Another intriguing discovery is that overall survival times for patients in the trial were considerably longer than the periods in which the disease did not worsen. In other words, even in patients who developed small new melanoma growths after treatment, the disease often remained under control. That is far different from the usual sequence of events, in which the appearance of new growths often heralds a full-scale return of the disease, Hodi said.
The effectiveness of nivolumab in these patients suggests that combining the drug with other immune system-based therapies may prove even more potent, the authors indicate. Clinical trials are already under way to assess such a combined approach.

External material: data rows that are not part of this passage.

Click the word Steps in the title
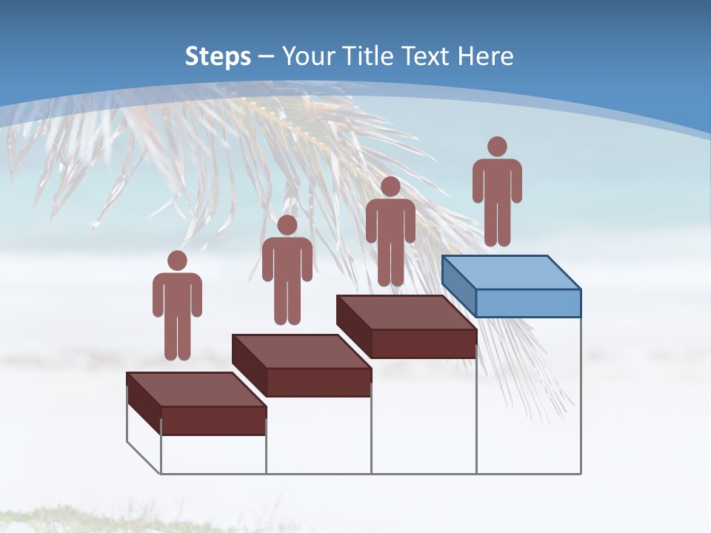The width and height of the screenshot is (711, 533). point(218,56)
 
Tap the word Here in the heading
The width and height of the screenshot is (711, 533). point(485,56)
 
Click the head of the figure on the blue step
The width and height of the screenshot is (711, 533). point(497,147)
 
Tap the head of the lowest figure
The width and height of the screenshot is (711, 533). point(177,261)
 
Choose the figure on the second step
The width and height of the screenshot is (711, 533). point(287,270)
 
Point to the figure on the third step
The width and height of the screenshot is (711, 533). point(390,232)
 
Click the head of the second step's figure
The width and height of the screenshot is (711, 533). point(287,225)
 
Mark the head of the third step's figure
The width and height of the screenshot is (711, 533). point(390,187)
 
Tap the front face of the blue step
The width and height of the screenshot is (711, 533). point(528,303)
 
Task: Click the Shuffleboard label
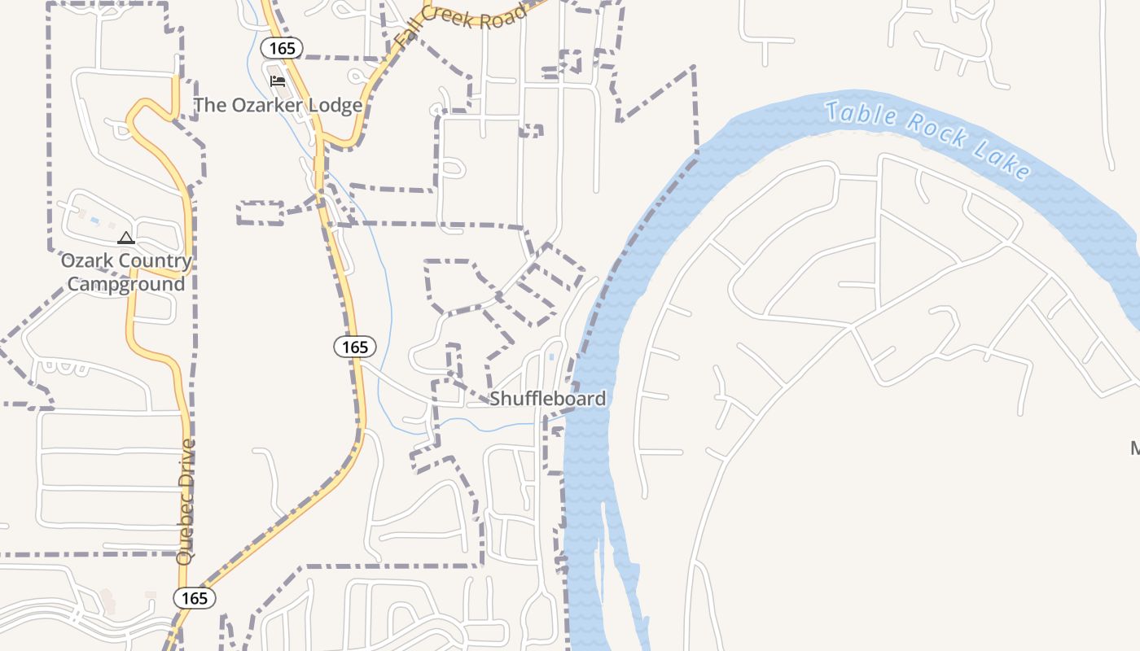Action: [x=547, y=399]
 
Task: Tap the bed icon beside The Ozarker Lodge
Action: [x=278, y=81]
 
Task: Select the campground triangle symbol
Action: [x=125, y=238]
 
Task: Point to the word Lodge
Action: [x=335, y=106]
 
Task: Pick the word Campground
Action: [x=126, y=284]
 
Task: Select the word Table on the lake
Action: [x=860, y=115]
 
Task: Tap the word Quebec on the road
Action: [x=186, y=535]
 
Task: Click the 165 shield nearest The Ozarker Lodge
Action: [x=282, y=48]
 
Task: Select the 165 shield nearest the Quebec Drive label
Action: [x=195, y=598]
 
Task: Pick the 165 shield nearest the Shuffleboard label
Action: [x=355, y=347]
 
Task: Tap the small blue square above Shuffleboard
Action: [x=552, y=356]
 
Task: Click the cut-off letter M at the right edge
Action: [x=1135, y=448]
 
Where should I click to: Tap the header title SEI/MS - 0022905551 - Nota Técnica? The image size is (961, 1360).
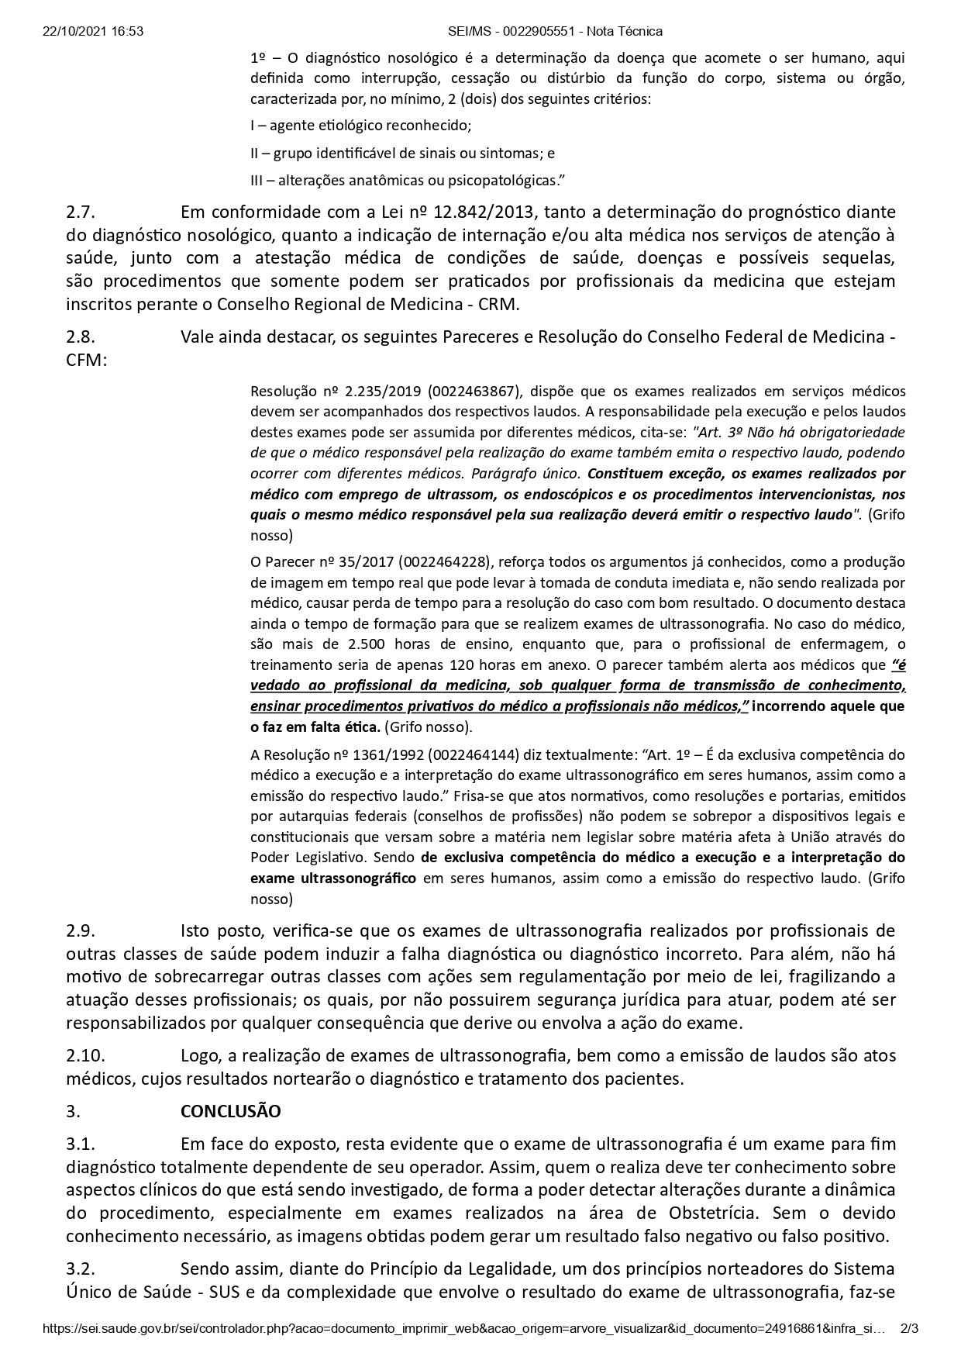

The lead author of the study is Suzanne Topalian, MD, of the Sidney Kimmel Comprehensive Cancer Center at Johns Hopkins. Co-authors are William Sharfman, MD, Julie Brahmer, MD, Evan Lipson, MD, Janis Taube, MD, and Drew Pardoll, MD, PhD, of Johns Hopkins; Mario Sznol, MD, and Harriet Kluger, MD, of Yale University School of Medicine; David McDermott, MD, of Beth Israel Deaconess Medical Center; Donald Lawrence, MD, of Massachusetts General Hospital; Richard Carvajal, MD, of Memorial Sloan-Kettering Cancer Center; Michael Atkins, MD, of Georgetown-Lombardi Comprehensive Cancer Center, Washington, D.C.; John Powderly, MD, of Carolina BioOncology Institute; Philip Leming, MD, of Christ Hospital Cancer Center, Cincinnati, Oh.; Igor Puzanov, MD, and Jeffrey Sosman, MD, of Vanderbilt University Medical Center; David Smith, MD, of the University of Michigan; and Jon Wigginton, MD, Georgia Kollia, PhD, and Ashok Gupta, PhD, of Bristol-Myers Squibb.
Funding for the study was provided by Bristol-Myers Squibb.